Iris pigmentation and atropine mydriasis

Abstract

The experiments were designed to study the well-known pigment-dependent mydriatic effect of atropine in the eye. In vitro, relative to the accumulation of 3H-atropine by the nonpigmented rabbit iris, the pigmented iris accumulated high amounts of the drug. A nonpigmented tissue, stomch fundus strip, obtained from either albino or nonalbino animals, accumulated relatively low amounts of 3H-atropine. On repeated washings, the accumulated drug from the nonpigmented tissues was rapidly lost, T 1/2 of 14 minutes, while that accumulated by the pigmented iris was retained much longer. Although in vitro aqueous humor from serum-atropinesterase positive rabbits rapidly degraded atropine, extracts from irides of the same type of rabbit gave a single peak radioactivity, with Rf identical to the authentic atropine sulfate. The accumulation of 3H-atropine by pigmented human iris or pigment epithelium was similar to that observed for the pigmented rabbit iris. pA2 values of atropine from nonpigmented iris and from fundus strips varied between 8.58 and 8.88 with slope values close to 1. The pA2 value of atropine in pigmented iris was 8.82; at higher concentrations, atropine was less effective compared to the nonpigmented iris. In the pigmented iris, the lesser effectiveness of the drug at high concentration could be explained on the basis of accumulation of the drug by the pigment cell and its constituents. Thus, the free concentration of the drug in the vicinity of the muscarinic receptor will fall. The lesser concentration will give weaker muscarinic blockade in the pigmented iris. On repeated washing, the atropine blockade of the nonpigmented iris could be easily washed out while that in the pigmented iris was retained.
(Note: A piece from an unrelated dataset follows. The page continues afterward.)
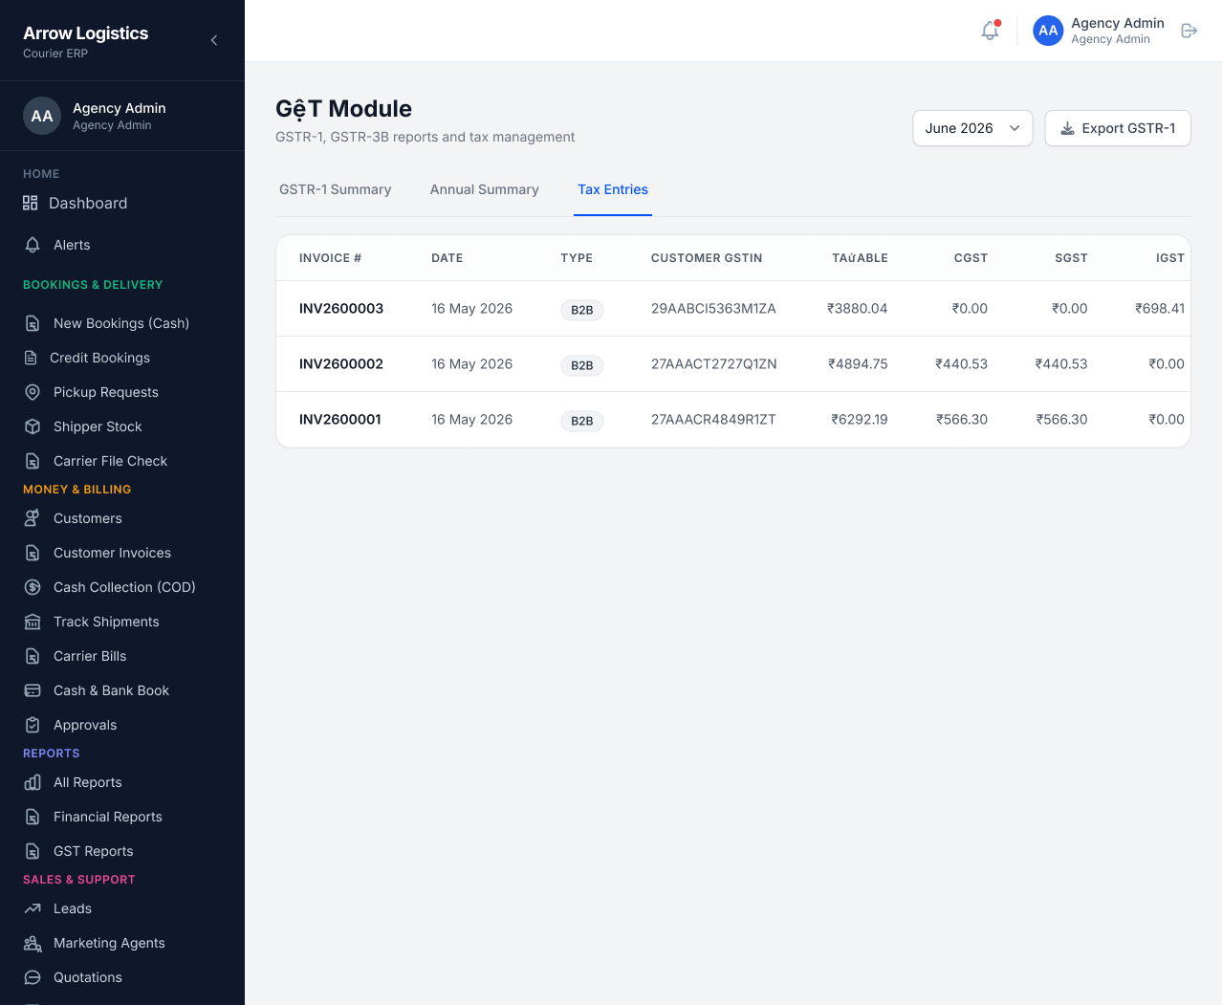Click invoice INV2600003 row
Screen dimensions: 1222x1005
click(733, 309)
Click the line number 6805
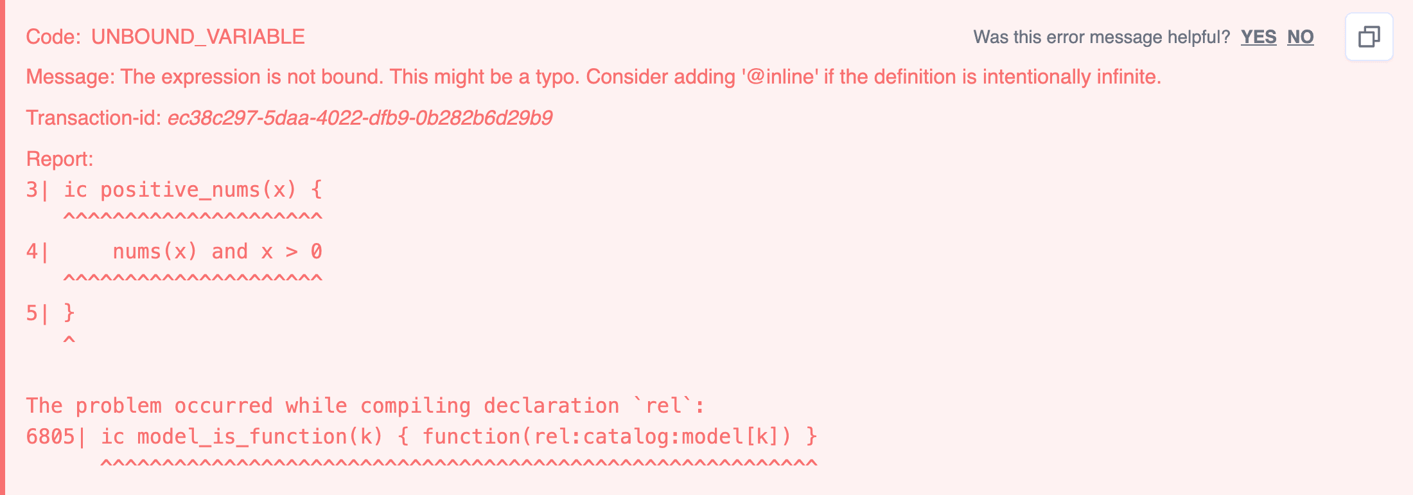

In vivo, the relative T 1/2 for the duration of atropine mydriasis in rabbits were: albino atropinesterase-positive, 3.8 hours; nonalbino atropinesterase-positive, 12.4 hours; albino atropinesterase-negative is greater than or equal to 96 hours. Only the latter T 1/2 for the duration of atropine mydriasis is quite clear. The small magnitude of the mydriatic effect in humans is explained by the loss of free drug to the pigment cells and their constituents. The longer duration of mydriatic effect in the heavily pigmented eye is explained on the basis of slow release of the accumulated drug onto the muscarinic receptor.